8 Things You Learn Working In A Creative Field

by Brianna Wiest

Want to know a secret? Everybody does something creative for a living. "Creativity" is just "creation" — coming up with a new scientific formula or a strategy to sell a car is as creative as selling paintings for a living is. I'm saying this because it's important to recognize that everybody does something that in some way requires creative ability, but there is a difference between jobs that require creativity and jobs that are pure creativity, otherwise known as the "arts."

Never before has it been so easy to make your living from being an artist. We literally have an outlet at our fingertips that not only consumes and supports individual artists but also makes it possible for them to make a pretty significant income doing so (think: bloggers, vloggers, digital marketplaces, online courses, and so on). It's an incredible time to be a professional writer/painter/jewelry maker/video taker/what-have-you, but that isn't to say this field doesn't come with its own host of unique challenges.
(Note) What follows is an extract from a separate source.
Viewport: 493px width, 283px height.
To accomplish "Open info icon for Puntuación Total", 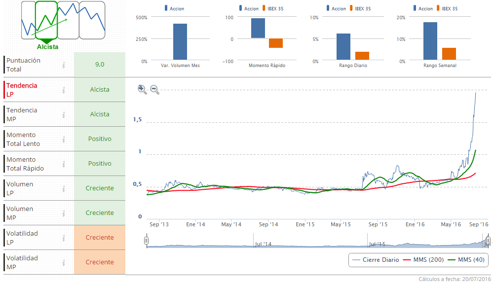I will coord(64,65).
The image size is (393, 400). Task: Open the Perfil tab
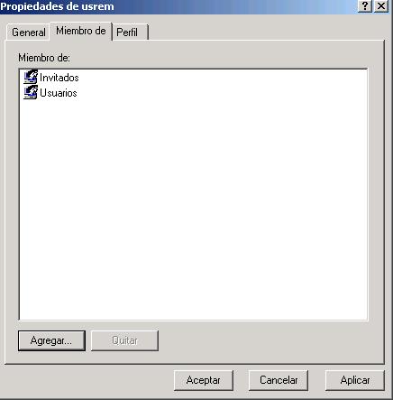(130, 33)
The biggest mistake people make when pursuing a job in the arts is the idea that "doing what you love" or "doing what you're passionate about" is the same thing as doing what's easy. It is the opposite. Doing what's easy is the path of least resistance, which you are definitely not on. To create and sell your personal thoughts and ideas and creations for a living may seem like a privilege, but it's a difficult one to maintain. It requires a lot of thought, practice, mindfulness, patience, perseverance and self-control to execute consistently, and that's probably the first thing you learn when you begin: it's not a cakewalk. Doing "something you love" doesn't get you out of "having to muster up the energy to DO."

There are a lot of misconceptions about what it means to do something creative, and more about what it takes to do something for a living. Here, all the things you learn, from someone a few years out:

A Job Is A Job, No Matter What You Do

I think the biggest thing that holds people back from really being successful in a creative field is the weird idea that because they're doing something they generally like to do, they will experience a sustained, perpetual state of euphoria, and the opposite tends to be true. Doing what you love requires intense vulnerability. Most of the time, you won't be doing "what you love" — you'll be doing what an editor or the audience wants. Sure, sometimes you'll get to do something for the love of it, but a job is a job, and it's as frustrating and exhausting and boring as any other job is.
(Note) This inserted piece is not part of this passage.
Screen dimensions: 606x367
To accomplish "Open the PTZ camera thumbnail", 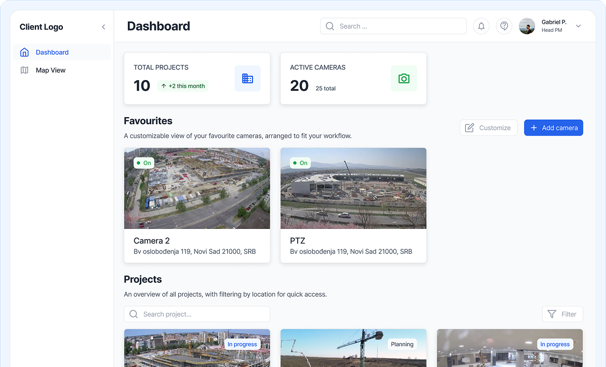I will tap(353, 188).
If You Wait To Be Inspired, You'll Never Get Anything Done

Part two of the whole "doing what you love = a get out of monotonous misery free pass" is the fact that to do something purely creative for a living is to turn yourself into an idea machine. You cannot wait a week for inspiration to come up on you as you gaze wistfully out a coffee shop window. You have to learn to tap into it yourself. Passion is what makes you decide to do this for your life's work, purpose and commitment is what actually gets it done (not the other way around.)

You Can't Underestimate The Toll Being Publicly Vulnerable Day-In And Day-Out Ultimately Takes

It affects everybody differently, and to varying degrees, but it does affect us all in some way. It's strange and different and decidedly new for human beings to be this digitally exposed, if you will, and it's nothing like we've ever had to really learn to deal with before. Ultimately, you have to learn which parts of your life to keep private and sacred, and which take too much of a toll for you to carry on with.
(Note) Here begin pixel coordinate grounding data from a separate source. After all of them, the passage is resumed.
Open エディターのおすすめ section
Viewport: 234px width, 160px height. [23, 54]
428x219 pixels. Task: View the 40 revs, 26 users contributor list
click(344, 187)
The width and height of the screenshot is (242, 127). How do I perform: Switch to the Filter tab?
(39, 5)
Not Everybody Will Understand What You Do Or How You Make Money

And by "not everybody" I mean anybody out of your age bracket by five to seven years. Though, it's often hard to tell whether or not they really want to know how jobs work or if it's a condescending dig that really implies: "Right, but how did YOU get that job..."

You Can't Just "Get Someone A Job" In The Arts

It's not like you can hand their resume to your higher up and hope they'll let them do a few articles per month on retainer. It's about "who you know" in any field, but in the arts especially, that only gets you in the door, it doesn't get you behind a desk. What you can do and how well you can do it and how prolifically you can product it does.

You Probably Work Remotely, Which Is A Beast Of A Thing All On Its Own

Working from home was always my dream. Like, so much my dream I couldn't have even conceived that it would have come true. (It did! Yay!) But I really didn't anticipate how much self-control it requires, and how difficult it can be. It all boils down to this: when you're in an office with nothing else to do, you have no choice but to do what you're supposed to be doing. When you're at home, making your own hours, it's easy to keep finding (and prioritizing) something more comfortable over your actual work.

Nobody Cares About What You've Done Or What Your "Credentials" Are

This one is a toughie to swallow, but nobody cares about what you've done as much as they care about what you can do. Sure, credentials do set you up to be taken a bit more seriously, but getting and keeping a job ultimately boils down to how well and how often you perform.

... But They Do Care About Your Name (And Your "Brand")

Your "brand" suddenly becomes A Thing. Your personal social media outlets become professional ones. Your every step is calculable and you have to be conscious of just about everything you do online. Fun, right??